7. Interpret the result¶
Typical values for well-matched, high-resolution simulations:
| Mismatch range | Interpretation |
|---|---|
| \(< 10^{-3}\) | Excellent agreement — waveforms consistent within numerical truncation error |
| \(10^{-3}\) – \(10^{-2}\) | Good — small residual due to eccentricity or spin differences |
| \(> 10^{-2}\) | Significant systematic difference — check parameter matching |
For \(q=1\), \(\chi=0\) at \(M=60\,M_\odot\) you should expect \(\mathcal{M} \sim 10^{-3}\) to \(10^{-4}\) between RIT and SXS, consistent with the NR truncation error budget reported in the NRAR comparison study.
8. Compare the (2,2) modes visually¶
import matplotlib.pyplot as plt
mode_rit = rit_wfm.get_mode(2, 2, total_mass=M, distance=d, delta_t_seconds=delta_t)
mode_sxs = sxs_wfm.get_mode(2, 2, total_mass=M, distance=d, delta_t_seconds=delta_t)
t_rit = mode_rit.sample_times
t_sxs = mode_sxs.sample_times
fig, ax = plt.subplots(figsize=(10, 4))
ax.plot(t_rit, mode_rit.real(), label="RIT:BBH:0001", lw=1.2, color="steelblue")
ax.plot(t_sxs, mode_sxs.real(), label="SXS:BBH:0001", lw=1.2, color="darkorange",
ls="--")
ax.set_xlabel("Time [s] ($t=0$ at $(2,2)$ peak)", fontsize=12)
ax.set_ylabel(r"Re[$h_{22}$] (strain)", fontsize=12)

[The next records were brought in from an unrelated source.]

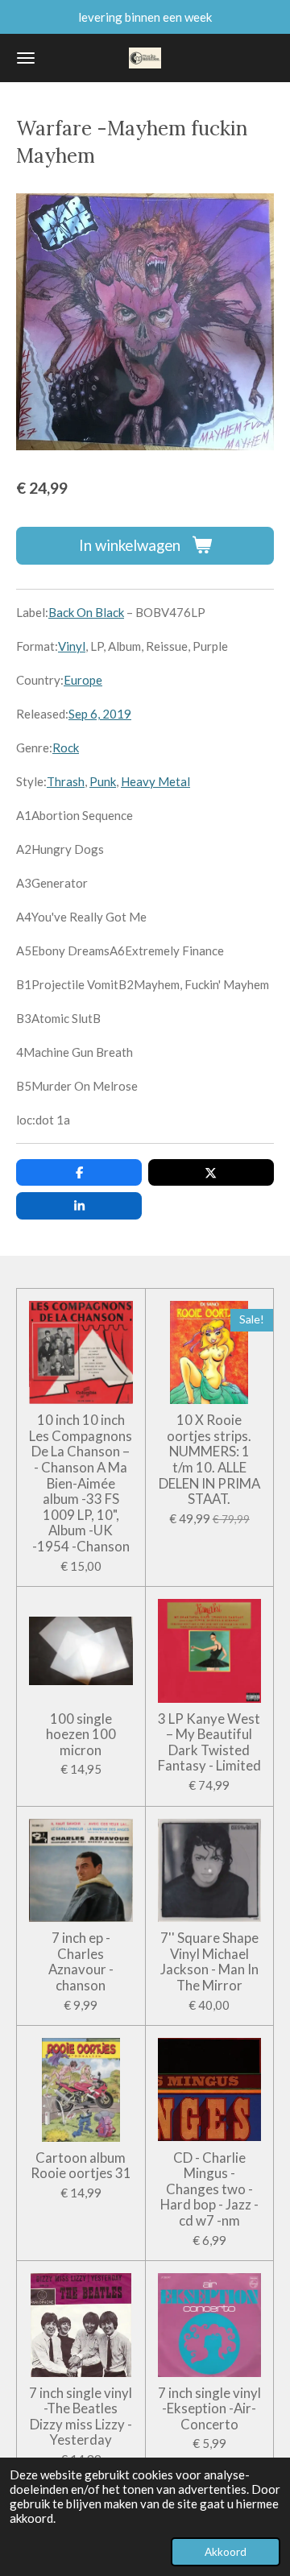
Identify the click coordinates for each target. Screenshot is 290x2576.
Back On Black (86, 612)
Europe (83, 680)
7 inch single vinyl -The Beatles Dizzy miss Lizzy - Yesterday (80, 2416)
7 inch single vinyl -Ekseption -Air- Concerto (209, 2409)
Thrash (66, 781)
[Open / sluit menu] (26, 58)
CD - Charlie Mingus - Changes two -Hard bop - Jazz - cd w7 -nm (209, 2189)
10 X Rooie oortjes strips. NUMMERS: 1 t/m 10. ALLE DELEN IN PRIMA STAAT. (209, 1459)
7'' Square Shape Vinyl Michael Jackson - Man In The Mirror (209, 1961)
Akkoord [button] (225, 2551)
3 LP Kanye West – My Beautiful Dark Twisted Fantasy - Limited (209, 1742)
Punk (102, 781)
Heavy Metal (155, 781)
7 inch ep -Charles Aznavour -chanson (81, 1961)
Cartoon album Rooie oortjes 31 (81, 2165)
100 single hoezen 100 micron (81, 1734)
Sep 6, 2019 (99, 713)
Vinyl (71, 646)
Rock (65, 747)
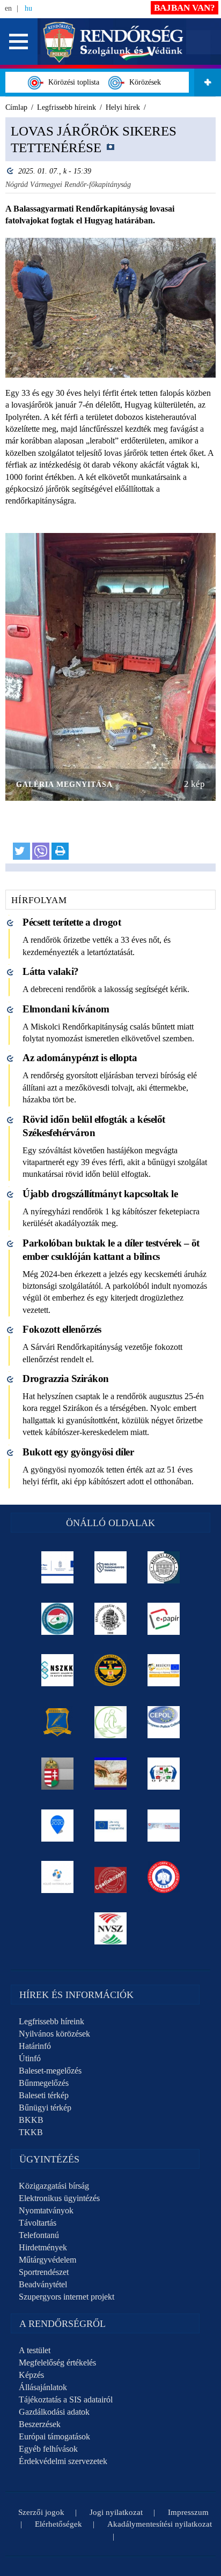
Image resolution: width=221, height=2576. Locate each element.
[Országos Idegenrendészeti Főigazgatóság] (58, 1619)
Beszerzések (40, 2424)
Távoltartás (37, 2222)
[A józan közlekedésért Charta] (111, 1877)
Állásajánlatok (43, 2387)
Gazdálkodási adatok (54, 2411)
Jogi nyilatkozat (116, 2512)
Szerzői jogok (41, 2512)
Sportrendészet (44, 2272)
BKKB (31, 2119)
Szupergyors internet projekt (66, 2296)
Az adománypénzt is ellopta (80, 1057)
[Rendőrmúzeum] (111, 1619)
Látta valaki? (51, 971)
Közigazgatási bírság (54, 2185)
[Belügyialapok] (164, 1670)
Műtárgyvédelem (47, 2259)
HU (28, 8)
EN (8, 8)
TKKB (31, 2132)
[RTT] (58, 1722)
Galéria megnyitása (64, 784)
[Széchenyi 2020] (58, 1825)
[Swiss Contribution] (164, 1825)
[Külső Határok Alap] (58, 1877)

ax.set_title(f"RIT vs SXS — $M = {M}\\,M_\\odot$, $d = {d}\\,$Mpc")
ax.legend(fontsize=11)
ax.set_xlim(-0.3, 0.05) # last 0.3 s before merger
plt.tight_layout()
plt.savefig("rit_vs_sxs_mode22.png", dpi=150)
plt.show()
9. Extended: BMS-maximized mismatch (optional)¶
For precessing or high-mass-ratio systems, source-frame differences may include
BMS supertranslations — direction-dependent retarded-time offsets at null infinity.
match_sphere_averaged_bms_maximized() extends the optimization to include
supertranslation coefficients \(\alpha_{jk}\) up to angular order j_max:
# Requires the `scri` package: pip install scri
mismatch_bms = rit_wfm.match_sphere_averaged_bms_maximized(
sxs_wfm,
psd=psd,
f_lower=f_low,
delta_t=delta_t,
total_mass=M,
distance=d,
j_max=2, # optimize ℓ=0,1,2 supertranslation modes
)
print(f"BMS-maximized mismatch: {mismatch_bms:.2e}")
The BMS-maximized mismatch is always ≤ the SO(3)-only mismatch. A large reduction indicates a significant supertranslation frame difference between the two waveforms.
Summary¶
| Step | Method |
|---|---|
| Load catalogs | RITCatalog.load(), SXSCatalog.load() |
| Browse metadata | cat.simulations_dataframe |
| Load waveforms | cat.get(sim_name) |
| Build PSD | pycbc.psd.aLIGOZeroDetHighPower(...) |
| SO(3)-maximized mismatch | wfm_a.match_sphere_averaged(wfm_b, psd, f_lower, delta_t, total_mass, distance) |
| BMS-maximized mismatch | wfm_a.match_sphere_averaged_bms_maximized(..., j_max=2) |
See goal.md for the full scientific derivation of the mismatch formalism, including the BMS supertranslation mode-mixing formula.